#### What the exercise asks:
Copy the material from its first line down to and including the line that contains "Looking at the", putting "arrow" in place of "chevron" and changing nothing else.

#### Dataset entries:
** Start **
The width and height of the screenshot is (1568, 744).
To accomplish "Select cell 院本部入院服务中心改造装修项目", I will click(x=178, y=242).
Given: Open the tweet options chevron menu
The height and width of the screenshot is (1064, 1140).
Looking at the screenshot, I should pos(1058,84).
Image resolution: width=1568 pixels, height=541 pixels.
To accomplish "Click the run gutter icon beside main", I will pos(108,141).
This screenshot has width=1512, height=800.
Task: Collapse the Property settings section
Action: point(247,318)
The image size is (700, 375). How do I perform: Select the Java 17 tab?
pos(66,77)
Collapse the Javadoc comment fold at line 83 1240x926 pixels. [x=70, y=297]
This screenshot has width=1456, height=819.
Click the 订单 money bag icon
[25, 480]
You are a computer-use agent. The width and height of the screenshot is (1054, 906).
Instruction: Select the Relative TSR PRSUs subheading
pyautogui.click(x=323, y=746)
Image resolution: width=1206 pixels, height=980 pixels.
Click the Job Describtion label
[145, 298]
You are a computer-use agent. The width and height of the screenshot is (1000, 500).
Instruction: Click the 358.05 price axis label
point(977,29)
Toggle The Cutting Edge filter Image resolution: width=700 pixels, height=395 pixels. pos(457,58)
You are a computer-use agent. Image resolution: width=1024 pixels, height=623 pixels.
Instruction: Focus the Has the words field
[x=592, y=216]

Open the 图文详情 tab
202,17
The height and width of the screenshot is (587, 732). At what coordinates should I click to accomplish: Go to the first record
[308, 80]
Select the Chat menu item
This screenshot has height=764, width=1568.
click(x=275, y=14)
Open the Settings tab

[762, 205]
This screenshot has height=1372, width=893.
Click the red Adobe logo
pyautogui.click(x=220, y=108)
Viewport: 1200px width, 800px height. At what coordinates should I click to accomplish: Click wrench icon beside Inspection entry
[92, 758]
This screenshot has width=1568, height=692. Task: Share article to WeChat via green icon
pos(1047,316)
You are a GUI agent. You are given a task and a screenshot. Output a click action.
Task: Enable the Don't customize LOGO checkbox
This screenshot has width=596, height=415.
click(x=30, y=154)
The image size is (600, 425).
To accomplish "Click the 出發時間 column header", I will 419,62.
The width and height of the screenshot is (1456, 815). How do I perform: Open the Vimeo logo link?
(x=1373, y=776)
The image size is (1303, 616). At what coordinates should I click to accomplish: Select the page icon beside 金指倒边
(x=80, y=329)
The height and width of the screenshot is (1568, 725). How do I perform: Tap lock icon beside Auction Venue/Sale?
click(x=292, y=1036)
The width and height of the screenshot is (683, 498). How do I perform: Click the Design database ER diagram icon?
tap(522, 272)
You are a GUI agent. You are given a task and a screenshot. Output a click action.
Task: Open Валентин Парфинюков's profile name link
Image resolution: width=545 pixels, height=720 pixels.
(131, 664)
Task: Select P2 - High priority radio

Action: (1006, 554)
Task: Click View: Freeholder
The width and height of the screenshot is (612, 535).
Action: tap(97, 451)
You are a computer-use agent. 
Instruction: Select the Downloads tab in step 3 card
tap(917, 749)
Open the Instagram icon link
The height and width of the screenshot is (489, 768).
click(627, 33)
** End **
#### Solution to this task:
The width and height of the screenshot is (1568, 744).
To accomplish "Select cell 院本部入院服务中心改造装修项目", I will click(x=178, y=242).
Given: Open the tweet options arrow menu
The height and width of the screenshot is (1064, 1140).
Looking at the screenshot, I should pos(1058,84).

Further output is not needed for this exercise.